What needs to be done
Rewrite the material below as a numbered list with one line per item, and leave out the blank lines.

Recorded information
--- --- ---

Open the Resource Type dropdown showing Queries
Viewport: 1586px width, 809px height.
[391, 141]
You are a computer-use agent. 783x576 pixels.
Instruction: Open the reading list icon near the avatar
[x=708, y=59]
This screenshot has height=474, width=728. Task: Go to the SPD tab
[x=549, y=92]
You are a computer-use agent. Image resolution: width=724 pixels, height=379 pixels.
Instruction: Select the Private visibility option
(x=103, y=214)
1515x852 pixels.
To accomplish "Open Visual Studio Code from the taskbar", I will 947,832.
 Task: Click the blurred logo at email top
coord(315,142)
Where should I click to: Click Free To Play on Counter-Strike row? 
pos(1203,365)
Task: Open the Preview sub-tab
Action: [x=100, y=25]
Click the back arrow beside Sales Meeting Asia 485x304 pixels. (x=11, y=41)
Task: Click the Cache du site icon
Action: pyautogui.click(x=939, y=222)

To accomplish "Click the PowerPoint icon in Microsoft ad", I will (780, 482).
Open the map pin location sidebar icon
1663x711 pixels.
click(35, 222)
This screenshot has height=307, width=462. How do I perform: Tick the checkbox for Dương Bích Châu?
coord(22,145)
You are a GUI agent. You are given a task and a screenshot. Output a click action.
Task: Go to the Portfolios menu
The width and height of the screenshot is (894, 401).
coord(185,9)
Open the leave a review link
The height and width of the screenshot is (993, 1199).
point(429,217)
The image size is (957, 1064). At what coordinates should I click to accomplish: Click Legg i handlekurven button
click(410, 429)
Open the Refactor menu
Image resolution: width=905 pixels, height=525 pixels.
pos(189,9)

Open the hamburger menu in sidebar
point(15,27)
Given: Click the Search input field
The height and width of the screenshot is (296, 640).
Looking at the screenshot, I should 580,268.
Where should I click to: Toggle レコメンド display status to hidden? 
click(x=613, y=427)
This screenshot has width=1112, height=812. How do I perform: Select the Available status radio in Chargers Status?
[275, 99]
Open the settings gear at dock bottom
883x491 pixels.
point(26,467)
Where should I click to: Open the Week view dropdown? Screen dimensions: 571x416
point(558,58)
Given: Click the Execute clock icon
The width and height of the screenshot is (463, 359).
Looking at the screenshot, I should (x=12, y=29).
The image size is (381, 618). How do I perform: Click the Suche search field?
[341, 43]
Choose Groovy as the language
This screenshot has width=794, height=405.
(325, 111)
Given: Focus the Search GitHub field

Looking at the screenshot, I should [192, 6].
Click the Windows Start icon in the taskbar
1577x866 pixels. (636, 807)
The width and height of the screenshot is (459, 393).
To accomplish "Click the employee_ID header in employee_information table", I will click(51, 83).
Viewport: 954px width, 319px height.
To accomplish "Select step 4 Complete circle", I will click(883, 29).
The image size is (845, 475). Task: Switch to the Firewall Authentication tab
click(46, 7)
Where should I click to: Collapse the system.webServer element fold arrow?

--- --- ---

Right answer
1. Open the Resource Type dropdown showing Queries
2. Viewport: 1586px width, 809px height.
3. [391, 141]
4. You are a computer-use agent. 783x576 pixels.
5. Instruction: Open the reading list icon near the avatar
6. [x=708, y=59]
7. This screenshot has height=474, width=728. Task: Go to the SPD tab
8. [x=549, y=92]
9. You are a computer-use agent. Image resolution: width=724 pixels, height=379 pixels.
10. Instruction: Select the Private visibility option
11. (x=103, y=214)
12. 1515x852 pixels.
13. To accomplish "Open Visual Studio Code from the taskbar", I will 947,832.
14.  Task: Click the blurred logo at email top
15. coord(315,142)
16. Where should I click to: Click Free To Play on Counter-Strike row? 
17. pos(1203,365)
18. Task: Open the Preview sub-tab
19. Action: [x=100, y=25]
20. Click the back arrow beside Sales Meeting Asia 485x304 pixels. (x=11, y=41)
21. Task: Click the Cache du site icon
22. Action: pyautogui.click(x=939, y=222)
23. To accomplish "Click the PowerPoint icon in Microsoft ad", I will (780, 482).
24. Open the map pin location sidebar icon
25. 1663x711 pixels.
26. click(35, 222)
27. This screenshot has height=307, width=462. How do I perform: Tick the checkbox for Dương Bích Châu?
28. coord(22,145)
29. You are a GUI agent. You are given a task and a screenshot. Output a click action.
30. Task: Go to the Portfolios menu
31. The width and height of the screenshot is (894, 401).
32. coord(185,9)
33. Open the leave a review link
34. The height and width of the screenshot is (993, 1199).
35. point(429,217)
36. The image size is (957, 1064). At what coordinates should I click to accomplish: Click Legg i handlekurven button
37. click(410, 429)
38. Open the Refactor menu
39. Image resolution: width=905 pixels, height=525 pixels.
40. pos(189,9)
41. Open the hamburger menu in sidebar
42. point(15,27)
43. Given: Click the Search input field
44. The height and width of the screenshot is (296, 640).
45. Looking at the screenshot, I should 580,268.
46. Where should I click to: Toggle レコメンド display status to hidden? 
47. click(x=613, y=427)
48. This screenshot has width=1112, height=812. How do I perform: Select the Available status radio in Chargers Status?
49. [275, 99]
50. Open the settings gear at dock bottom
51. 883x491 pixels.
52. point(26,467)
53. Where should I click to: Open the Week view dropdown? Screen dimensions: 571x416
54. point(558,58)
55. Given: Click the Execute clock icon
56. The width and height of the screenshot is (463, 359).
57. Looking at the screenshot, I should (x=12, y=29).
58. The image size is (381, 618). How do I perform: Click the Suche search field?
59. [341, 43]
60. Choose Groovy as the language
61. This screenshot has width=794, height=405.
62. (325, 111)
63. Given: Focus the Search GitHub field
64. Looking at the screenshot, I should [192, 6].
65. Click the Windows Start icon in the taskbar
66. 1577x866 pixels. (636, 807)
67. The width and height of the screenshot is (459, 393).
68. To accomplish "Click the employee_ID header in employee_information table", I will click(51, 83).
69. Viewport: 954px width, 319px height.
70. To accomplish "Select step 4 Complete circle", I will click(883, 29).
71. The image size is (845, 475). Task: Switch to the Firewall Authentication tab
72. click(46, 7)
73. Where should I click to: Collapse the system.webServer element fold arrow?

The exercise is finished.